APA style does not require one specific font. The 7th edition of the Publication Manual gives you several approved options, each at a designated point size. The most commonly used is 12-point Times New Roman, but it is one of seven fonts you can choose from.
Approved Fonts and Sizes
APA groups its accepted fonts into two categories. The key detail many people miss is that different fonts require different point sizes to maintain readable, consistent formatting.
Sans serif options:
- 12-point Aptos
- 11-point Calibri
- 11-point Arial
- 10-point Lucida Sans Unicode
Serif options:
- 12-point Times New Roman
- 11-point Georgia
- 10-point Computer Modern (the default font in LaTeX)
Notice that Calibri and Arial are set at 11 points, not 12. Setting Arial at 12 points would make your text slightly larger than intended. Each font was assigned a specific size so they all produce roughly the same visual density on the page. Whichever font you pick, use it consistently throughout your entire paper, from the title page through the references.
Why Times New Roman Is Still the Default
Many professors and journals still expect 12-point Times New Roman because it was the only accepted font for years under earlier editions of the APA manual. If your instructor or program hasn’t updated their guidelines to reflect the 7th edition, Times New Roman is the safest choice. When submitting to a journal, check the journal’s specific submission guidelines, since some override APA’s general list with their own font requirement.
Fonts Inside Figures and Tables
Text that appears within a figure, such as axis labels on a chart or callouts on a diagram, follows a separate rule. APA requires a sans serif font between 8 and 14 points for any text embedded in figure images. This means even if your body text is in Times New Roman (a serif font), the labels inside your graphs should use a sans serif option like Arial or Calibri. The flexibility in size lets you scale labels to fit smaller or more complex visuals without sacrificing readability.
Table text, including column headers and cell data, should use the same font as the rest of your paper.
Footnotes and Running Heads
For footnotes, APA recommends using whatever default footnote formatting your word processor applies. In most programs, that means 10-point font with single spacing. You don’t need to manually adjust these settings unless your software does something unusual.
The running head, the shortened title that appears at the top of each page alongside the page number, should be in the same font and size as your body text. Your word processor’s header function handles placement automatically.
Picking the Right Font for Your Paper
If you’re writing a class paper, check your syllabus or assignment instructions first. Many instructors specify Times New Roman regardless of what APA technically allows. If no font is specified, any of the seven approved options will satisfy APA formatting rules.
For practical purposes, Calibri at 11 points and Times New Roman at 12 points are the two most widely available choices.
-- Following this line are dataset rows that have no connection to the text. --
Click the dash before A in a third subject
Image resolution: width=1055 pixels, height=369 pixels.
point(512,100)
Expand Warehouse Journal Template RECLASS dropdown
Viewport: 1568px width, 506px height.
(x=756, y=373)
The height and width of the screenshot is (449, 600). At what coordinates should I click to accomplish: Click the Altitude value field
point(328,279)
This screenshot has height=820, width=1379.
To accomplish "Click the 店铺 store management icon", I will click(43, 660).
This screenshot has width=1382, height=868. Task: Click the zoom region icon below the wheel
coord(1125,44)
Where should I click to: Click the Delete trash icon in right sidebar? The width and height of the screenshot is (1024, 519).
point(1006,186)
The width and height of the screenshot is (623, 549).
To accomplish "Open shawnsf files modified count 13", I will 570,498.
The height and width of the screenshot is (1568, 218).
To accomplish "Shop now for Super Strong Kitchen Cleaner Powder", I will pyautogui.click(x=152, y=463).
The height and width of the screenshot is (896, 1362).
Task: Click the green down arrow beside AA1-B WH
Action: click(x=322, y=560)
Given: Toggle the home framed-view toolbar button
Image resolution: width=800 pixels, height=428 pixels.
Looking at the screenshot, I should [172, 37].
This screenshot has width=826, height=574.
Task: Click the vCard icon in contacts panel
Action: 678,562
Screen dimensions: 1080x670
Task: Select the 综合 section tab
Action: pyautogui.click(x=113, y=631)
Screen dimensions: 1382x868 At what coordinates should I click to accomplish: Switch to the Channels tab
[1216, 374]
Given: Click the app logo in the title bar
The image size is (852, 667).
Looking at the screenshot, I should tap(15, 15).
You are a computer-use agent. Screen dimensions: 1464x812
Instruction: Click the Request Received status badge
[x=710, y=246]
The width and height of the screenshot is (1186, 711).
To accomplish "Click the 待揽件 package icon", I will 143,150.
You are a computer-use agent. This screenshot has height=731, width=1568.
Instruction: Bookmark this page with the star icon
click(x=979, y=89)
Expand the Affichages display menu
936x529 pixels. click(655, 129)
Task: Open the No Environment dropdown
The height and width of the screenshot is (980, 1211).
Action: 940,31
Calibri is the default font in recent versions of Microsoft Word, so selecting it saves you a formatting step. Aptos, a newer addition to the approved list, is the default in the latest Microsoft 365 versions. Computer Modern is relevant only if you’re writing in LaTeX, a typesetting system common in math and engineering fields.
Whichever you choose, pair it with double spacing, 1-inch margins on all sides, and a half-inch first-line indent for each paragraph. The font is one piece of a larger formatting picture, and getting it right takes about 30 seconds once you know which option to select.